Research with L. casei Shirota has investigated diarrhoea of undetermined aetiology, as well as infection with a range of pathogens, either bacterial (Clostridium difficile (Lewis et al. 2009, Martinez et al. 2003, Pirker et al. 2012), Helicobacter Pylori (Cats et al. 2003, Sgouras et al. 2004)) or viral (rotavirus (Jacalne et al. 1990), norovirus (Nagata et al. 2011)). Subjects in trials have included children, adults and older patients in hospitals or care homes. Supporting evidence also comes from extensive mechanistic and model studies.
Enteric infections affect many infants and young children, particularly in developing countries but even in the European countries. Almost all infants suffer at least one episode of rotavirus before they are five (Centers for Disease Control & Prevention 2008). Many studies have shown probiotic benefit in this area, either for reducing the duration of diarrhoea or risk of illness. The following study investigates whether diarrhoeal risk could be reduced with an intervention using L. casei Shirota.
Study: Acute diarrhoea
Method: This double-blind, placebo-controlled, randomised study involved 3,758 children aged one to five years, living in an urban slum in India. Every day for 12 weeks, the children drank a probiotic fermented milk drink (L. casei Shirota, minimum 6.5 x 109 CFU) or a placebo drink. The effects of these interventions were assessed during the drinking period and for a further 12 weeks.

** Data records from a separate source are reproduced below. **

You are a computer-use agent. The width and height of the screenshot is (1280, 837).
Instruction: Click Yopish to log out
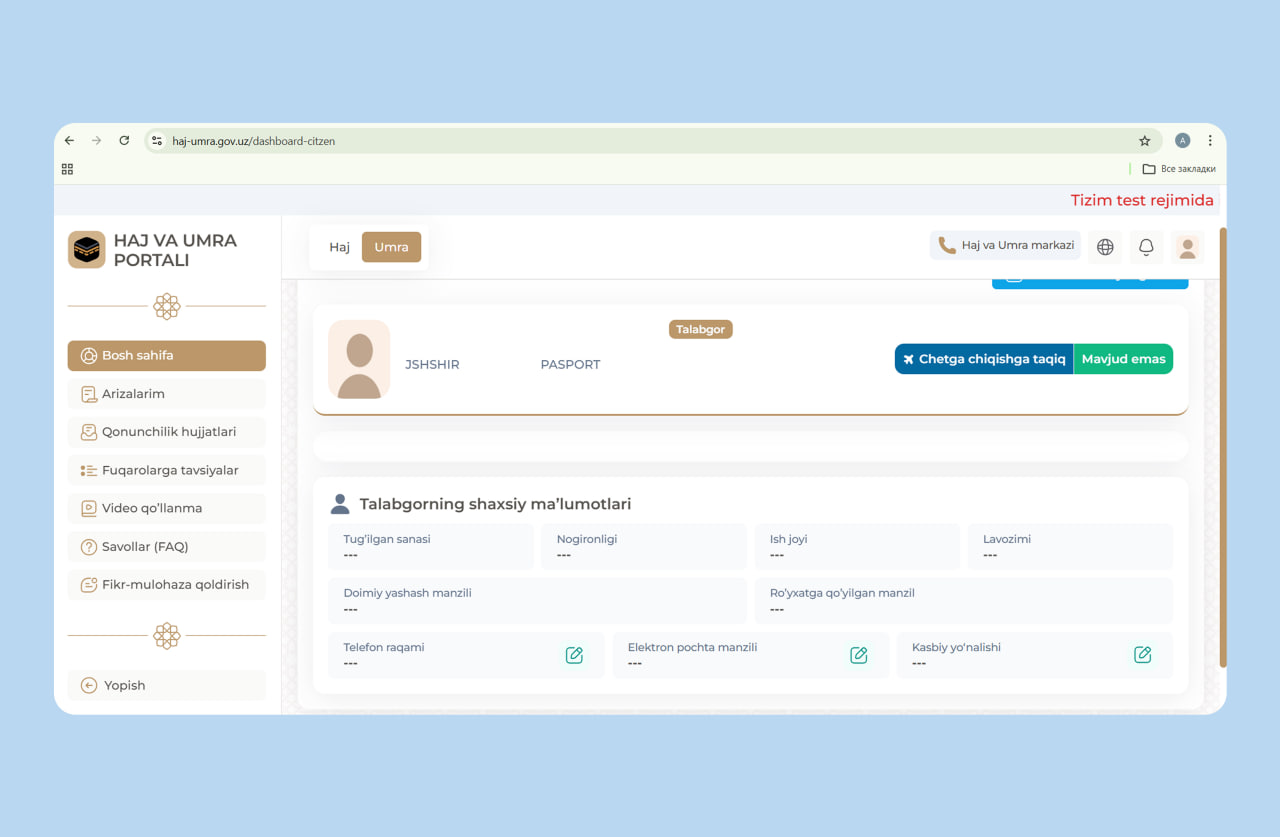(x=166, y=685)
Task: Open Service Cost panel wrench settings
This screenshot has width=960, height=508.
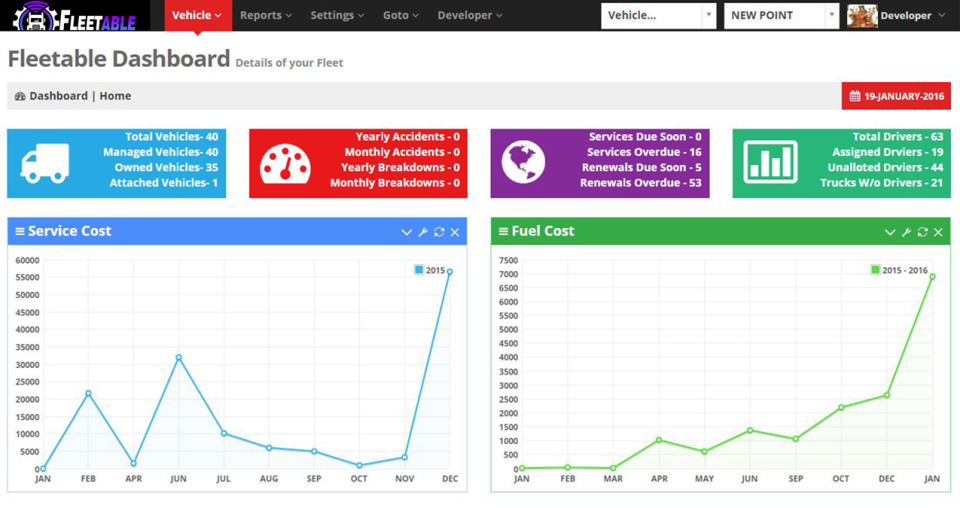Action: (x=423, y=232)
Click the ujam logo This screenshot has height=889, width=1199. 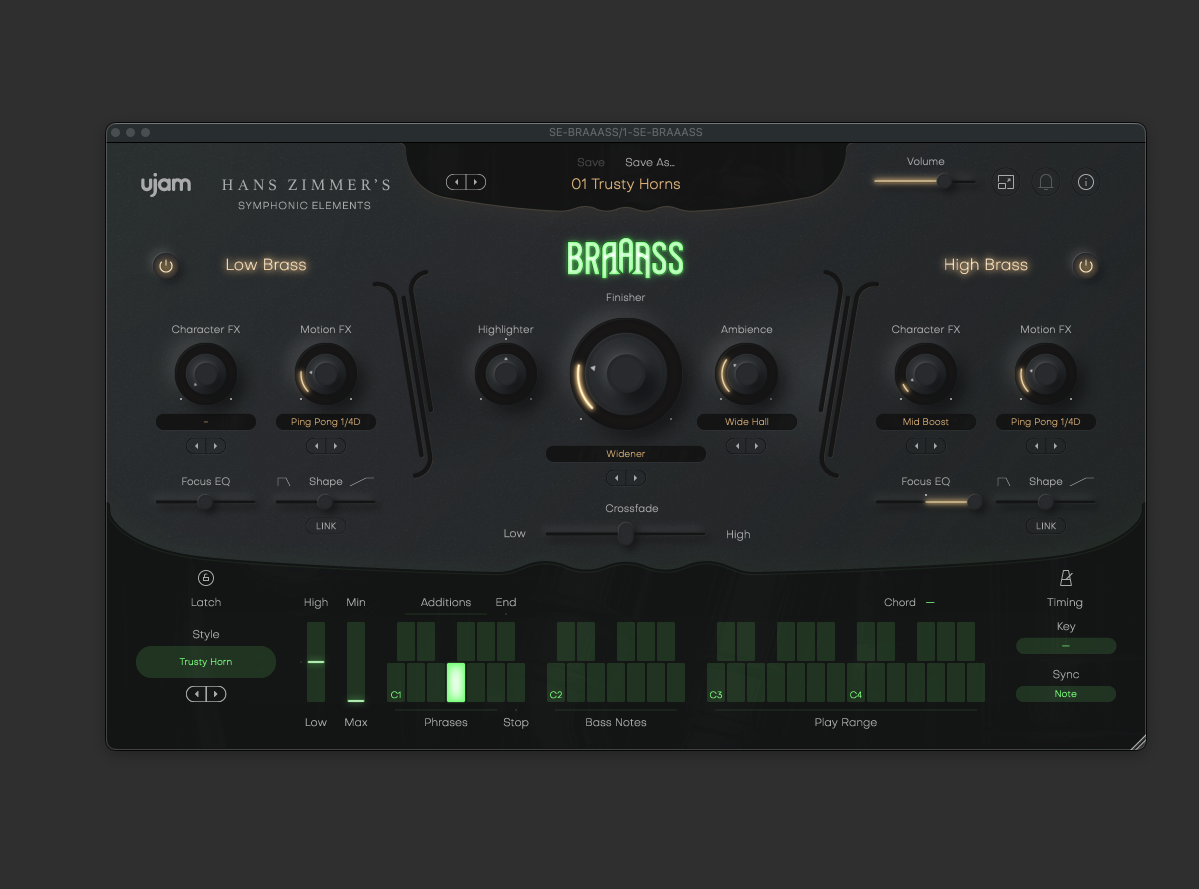point(165,184)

Results: After 24 weeks, the incidence of diarrhoea in the probiotic group was 608 (i.e. 0.88 cases/child per year) compared to 674 for the placebo group (1.029 cases/child per year). This was equivalent to a reduction of risk of diarrhoea associated with probiotic of 14% (95% CI 4-23; P < 0.01 in adjusted model). Microbial analysis found a range of faecal pathogens, making it difficult for probiotic effect to be attributed to any particular aetiology.